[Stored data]
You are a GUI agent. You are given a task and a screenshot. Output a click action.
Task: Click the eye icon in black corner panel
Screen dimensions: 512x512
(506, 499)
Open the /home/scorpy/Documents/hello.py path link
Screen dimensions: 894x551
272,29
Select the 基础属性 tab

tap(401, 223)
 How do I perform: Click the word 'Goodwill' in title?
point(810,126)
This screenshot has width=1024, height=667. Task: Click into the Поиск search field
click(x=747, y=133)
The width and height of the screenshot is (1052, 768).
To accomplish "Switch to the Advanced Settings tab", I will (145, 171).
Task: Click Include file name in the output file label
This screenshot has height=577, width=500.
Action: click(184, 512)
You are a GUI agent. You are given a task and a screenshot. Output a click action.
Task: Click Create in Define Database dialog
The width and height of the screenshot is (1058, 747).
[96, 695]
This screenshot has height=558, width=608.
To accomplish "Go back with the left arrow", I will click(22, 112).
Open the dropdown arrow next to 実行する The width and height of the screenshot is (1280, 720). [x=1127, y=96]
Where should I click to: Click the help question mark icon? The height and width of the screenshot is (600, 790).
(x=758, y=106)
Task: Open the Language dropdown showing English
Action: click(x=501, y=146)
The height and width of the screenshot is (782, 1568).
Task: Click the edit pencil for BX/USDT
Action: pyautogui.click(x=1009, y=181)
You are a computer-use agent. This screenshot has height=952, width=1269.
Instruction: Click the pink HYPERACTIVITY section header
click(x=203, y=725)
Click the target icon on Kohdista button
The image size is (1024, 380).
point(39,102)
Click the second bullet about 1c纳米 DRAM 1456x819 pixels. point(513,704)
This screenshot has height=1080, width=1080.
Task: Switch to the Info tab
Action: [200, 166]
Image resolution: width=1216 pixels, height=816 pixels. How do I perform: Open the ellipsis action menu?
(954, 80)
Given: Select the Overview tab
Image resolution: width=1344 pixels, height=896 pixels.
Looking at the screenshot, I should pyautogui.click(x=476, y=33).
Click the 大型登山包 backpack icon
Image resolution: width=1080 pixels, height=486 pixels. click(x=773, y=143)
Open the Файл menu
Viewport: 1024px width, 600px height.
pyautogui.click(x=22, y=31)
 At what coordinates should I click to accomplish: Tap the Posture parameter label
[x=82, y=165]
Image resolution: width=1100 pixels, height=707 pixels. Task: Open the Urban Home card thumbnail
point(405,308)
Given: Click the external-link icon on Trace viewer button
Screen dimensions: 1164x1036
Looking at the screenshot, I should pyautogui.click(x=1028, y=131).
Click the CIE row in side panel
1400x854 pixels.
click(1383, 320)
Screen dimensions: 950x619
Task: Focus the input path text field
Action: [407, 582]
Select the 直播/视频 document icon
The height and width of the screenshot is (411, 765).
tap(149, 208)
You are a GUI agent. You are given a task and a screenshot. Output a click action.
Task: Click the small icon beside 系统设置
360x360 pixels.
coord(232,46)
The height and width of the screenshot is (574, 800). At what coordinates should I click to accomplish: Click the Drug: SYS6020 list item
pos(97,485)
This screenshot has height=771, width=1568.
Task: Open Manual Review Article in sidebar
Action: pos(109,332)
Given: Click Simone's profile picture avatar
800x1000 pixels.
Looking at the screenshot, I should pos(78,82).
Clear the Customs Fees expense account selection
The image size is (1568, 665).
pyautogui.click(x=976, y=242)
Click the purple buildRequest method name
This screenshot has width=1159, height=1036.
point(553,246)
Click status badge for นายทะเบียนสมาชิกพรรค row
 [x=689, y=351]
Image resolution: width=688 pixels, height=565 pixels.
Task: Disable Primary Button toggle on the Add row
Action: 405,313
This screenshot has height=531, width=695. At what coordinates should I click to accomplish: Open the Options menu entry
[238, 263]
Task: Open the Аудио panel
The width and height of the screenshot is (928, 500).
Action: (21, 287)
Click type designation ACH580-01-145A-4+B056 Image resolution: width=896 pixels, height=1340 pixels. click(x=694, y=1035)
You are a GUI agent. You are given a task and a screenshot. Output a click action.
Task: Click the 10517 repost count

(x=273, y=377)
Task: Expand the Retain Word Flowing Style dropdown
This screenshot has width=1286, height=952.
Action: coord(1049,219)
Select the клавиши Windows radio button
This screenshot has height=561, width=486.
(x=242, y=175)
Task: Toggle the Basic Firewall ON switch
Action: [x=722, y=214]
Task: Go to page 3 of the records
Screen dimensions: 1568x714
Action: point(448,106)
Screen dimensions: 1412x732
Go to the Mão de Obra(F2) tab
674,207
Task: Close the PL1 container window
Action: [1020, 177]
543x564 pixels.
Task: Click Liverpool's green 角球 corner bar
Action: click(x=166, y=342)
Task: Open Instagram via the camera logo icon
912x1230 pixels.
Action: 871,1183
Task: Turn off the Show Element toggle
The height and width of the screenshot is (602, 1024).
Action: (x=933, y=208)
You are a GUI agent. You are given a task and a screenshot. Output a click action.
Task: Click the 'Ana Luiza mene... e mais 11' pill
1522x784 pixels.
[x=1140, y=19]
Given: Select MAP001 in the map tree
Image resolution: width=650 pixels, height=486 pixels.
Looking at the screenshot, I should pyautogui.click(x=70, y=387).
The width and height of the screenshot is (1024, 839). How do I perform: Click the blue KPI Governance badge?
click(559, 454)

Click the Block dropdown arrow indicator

→ Problem requirements
Print exactly the lines above from the one with "The width and height of the screenshot is (1052, 768)." to the one with "This screenshot has height=558, width=608.", including both.

→ Completed exercise
The width and height of the screenshot is (1052, 768).
To accomplish "Switch to the Advanced Settings tab", I will (145, 171).
Task: Click Include file name in the output file label
This screenshot has height=577, width=500.
Action: click(184, 512)
You are a GUI agent. You are given a task and a screenshot. Output a click action.
Task: Click Create in Define Database dialog
The width and height of the screenshot is (1058, 747).
[96, 695]
This screenshot has height=558, width=608.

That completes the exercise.